Random Walk

Posted on May 26, 2012


The random walk is a thought experiment (we hope) that underpins a lot of formal statistics and error analysis. The idea is that for every step, you flip a coin. Heads, you move forwards; tails, you move back. You take a total of n steps. How far are you likely to travel?

If you’re experienced with these things, you know that the (net) distance is proportional to the square root of the number of steps. Let’s do a simulation to show, empirically, that this is true. We’ll see that this requires not only measures, but measures of measures. (There’s another way that uses measures of measures of measures, but let’s not go there!)

Our underlying plan is to make a source collection that represents a single walk. It will have one case for each step. The steps will have values of +1 or –1 for forward or back; that way, your position at the end of the entire walk is simply the sum of these steps. We’ll collect measures to get 1000 end-positions for that length of walk, then collect measure from that to get typical distances for each length. This diagram gives you the overview:

The key Fathom-Jedi move you’ll see is figuring out how to get the size of the walk into the final collection. That’s using the measures N and NN. I have forgotten to do this many times, grasshopper; when you forget you’ll just have to go back and put them in.

  1. Make a collection with ten cases. (This is for a random walk with ten steps). Make step random, either +1 or –1. One good formula is
    randomPick( 1, –1 ).
  2. Now make some measures:
    One of them is end; make this the position at the end of the walk. That’s sum( step ).
    Another is N, the total number of steps. Jedi step one. You’ll see why we need this. Formula: count( ).
  3. Collect 1000 measures. Plot end. Notice that you have two attributes in that measures collection, N and end. (Note: of course, set animation off. I set the number of measures to 1000 and set it to “Replace existing cases.”)

1000 runs of a 10-step random walk.

This is the distribution of where you wind up after ten steps. This is, of course, a binomial distribution. You could use randomBinomial( ) to shortcut this, but simulating the individual steps helps students understand what’s going on.

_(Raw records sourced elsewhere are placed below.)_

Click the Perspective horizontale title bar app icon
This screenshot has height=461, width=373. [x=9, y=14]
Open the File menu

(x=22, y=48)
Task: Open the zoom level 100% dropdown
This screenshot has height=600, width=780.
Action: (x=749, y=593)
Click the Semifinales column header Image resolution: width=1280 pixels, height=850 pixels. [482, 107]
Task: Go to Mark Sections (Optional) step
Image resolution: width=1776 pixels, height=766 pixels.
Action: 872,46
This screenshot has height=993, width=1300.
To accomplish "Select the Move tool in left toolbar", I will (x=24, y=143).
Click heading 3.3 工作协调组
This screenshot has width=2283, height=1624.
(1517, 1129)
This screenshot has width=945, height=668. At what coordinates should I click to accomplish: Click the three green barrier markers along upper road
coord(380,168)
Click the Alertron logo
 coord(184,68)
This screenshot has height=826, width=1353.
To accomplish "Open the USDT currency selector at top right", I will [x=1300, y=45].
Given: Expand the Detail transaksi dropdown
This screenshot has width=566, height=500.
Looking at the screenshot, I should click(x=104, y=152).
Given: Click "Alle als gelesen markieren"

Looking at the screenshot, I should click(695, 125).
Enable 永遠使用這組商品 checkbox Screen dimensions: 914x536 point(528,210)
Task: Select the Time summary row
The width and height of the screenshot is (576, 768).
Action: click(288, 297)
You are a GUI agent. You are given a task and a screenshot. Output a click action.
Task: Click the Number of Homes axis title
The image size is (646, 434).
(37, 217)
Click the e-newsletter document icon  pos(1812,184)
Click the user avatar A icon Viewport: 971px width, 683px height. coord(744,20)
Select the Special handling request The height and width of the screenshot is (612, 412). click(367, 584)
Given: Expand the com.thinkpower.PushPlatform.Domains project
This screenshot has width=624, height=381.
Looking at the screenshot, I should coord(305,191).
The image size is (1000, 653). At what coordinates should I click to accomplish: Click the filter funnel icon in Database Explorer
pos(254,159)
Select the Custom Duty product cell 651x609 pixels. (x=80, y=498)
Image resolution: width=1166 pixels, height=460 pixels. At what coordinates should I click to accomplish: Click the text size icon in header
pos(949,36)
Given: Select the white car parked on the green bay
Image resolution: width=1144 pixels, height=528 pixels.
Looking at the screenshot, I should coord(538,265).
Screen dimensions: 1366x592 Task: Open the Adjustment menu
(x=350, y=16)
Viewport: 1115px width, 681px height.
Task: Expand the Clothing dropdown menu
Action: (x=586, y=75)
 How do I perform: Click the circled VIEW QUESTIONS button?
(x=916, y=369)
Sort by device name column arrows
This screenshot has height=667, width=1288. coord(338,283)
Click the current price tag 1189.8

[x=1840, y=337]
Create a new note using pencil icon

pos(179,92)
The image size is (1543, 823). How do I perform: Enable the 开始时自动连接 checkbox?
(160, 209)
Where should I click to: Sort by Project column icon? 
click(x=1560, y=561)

So far, straightforward. Now for the new stuff.

  1. In the measures collection, make a measure, spread, which is a measure of spread such as the standard deviation of end: a good formula is s( end ).
    In my class, we used MAD, the mean absolute deviation, which is mean( | end | ).
  2. The Jedi move, part 2: Make another measure NN, which should be the same as all those values of N. We need it so that the spread we get will “know” what the original number of steps was.
    A good formula: mean( N )
  3. Collect measures. (Note: be sure to select Collect Measures and not Collect More Measures! The latter will just replace the thousand measures you got before.) Now you should have a collection bizarrely named Measures from Measures from Collection1.
  4. Set this new, third collection to collect one measure, no animation, do not replace existing cases.

Let’s think about this. The spread—whether you use standard deviation, MAD, or some other measure of spread such as IQR—is a way of describing how far end is from zero, which in turn is a typical value for how far the random walker is from where he or she started.

Now we’re ready to make random walks with more steps, and record how far from the origin we typically get.

  1. Increase the size of the original collection (the number of steps) to 20 (i.e., add 10).
  2. Collect More Measures” in the newest, third collection. This records the spread for 1000 runs of a 20-step walk, along with NN, which is 20, the number of steps.
  3. Plot spread against NN.
  4. Continue to increase the size of the random walk by adding cases to the original collection, collecting measures, and looking at the graph. You’ll see a relationship between the number of steps (NN), the “spread,” spread. Work you way up past N=1000. More if you can!

SD of ending position for various walk lengths.

So the graph shows that the more steps you take (NN) the farther you’re likely to wind up from your start. But it’s not linear; there’s a kind of diminishing returns that takes effect. High-school students in precalculus generally recognize this as the “lazy parabola” or, if you’re lucky, the square root function.

Because we used standard deviation in this example, you don’t really need a coefficient. If you use MAD like me, you should use K * sqrt( NN ) to model the function, where K is the name of a slider which you use to adjust that coefficient and make the function fit. The illustration shows how the coefficient from our data is very close to 1.00.